Abstract 915: Dysregulation of the Myosin and Myosin Binding Protein-C interaction in Hypertrophic Cardiomyopathy

Rationale: Affecting 1 in 300 individuals, hypertrophic cardiomyopathy (HCM) is a genetic heart disease characterized by left ventricular hypertrophy, myocardial disarray, and sudden cardiac death. Often, HCM is associated with myocardial hypercontractility. The subfragment-2 (S2) of beta-myosin heavy chain contains a cluster of missense and deletion mutations associated with severe HCM. Interestingly, myosin S2 interacts with the C0-C2 region of cardiac myosin binding protein C (cMyBP-C) in a phosphorylation-dependent manner to regulate sarcomere contractility.

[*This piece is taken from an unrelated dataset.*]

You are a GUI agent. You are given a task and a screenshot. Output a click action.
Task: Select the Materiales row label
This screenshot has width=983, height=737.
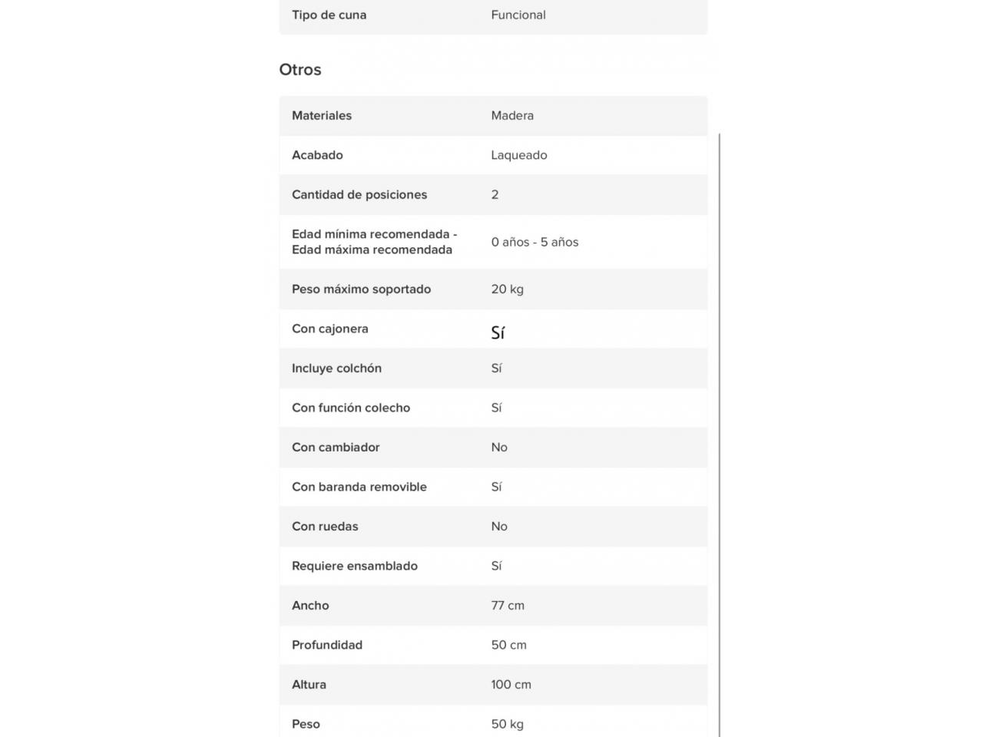click(322, 115)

However, the nature of myosin S2 and cMyBP-C interactions and the mechanism(s) by which mutations in myosin S2 cause HCM remain to be elucidated. Objective: To determine whether mutations in myosin S2 weaken its interaction with cMyBP-C, resulting in enhanced myofilament contractility. Methods and Results: Myosin S2 proteins (126 amino acids) containing three clinically relevant mutations (R870H, E924K, E930del, or wild type), and recombinant C0-C2 region of cMyBP-C were produced and purified by metal affinity chromatography. Solid-phase binding assays and isothermal calorimetry experiments revealed a significantly dampened binding to C0-C2 for these three mutants in myosin S2 (30% lower than wild type, p<0.002), suggesting that mutations in S2 regions reduce their bindings to cMyBP-C. Conversely, upon protein kinase A phosphorylation of C0C2, these S2 mutants displayed an increased affinity to cMyBP-C, an effect opposite that of wild-type S2. Structural analyses of these mutations within myosin S2 are predicted to reduce the alpha-helical content, thereby reducing stability of the critical coiled-coil structure. Conclusions: Mutations in myosin S2 result in reduced binding to cMyBP-C. Functionally, this would result in a greater attachment of cross-bridges, and thus enhance myofilament contractility. Strikingly, these mutations increase their affinity to cMyBP-C upon phosphorylation, demonstrating fundamental changes to the regulation of contractile function.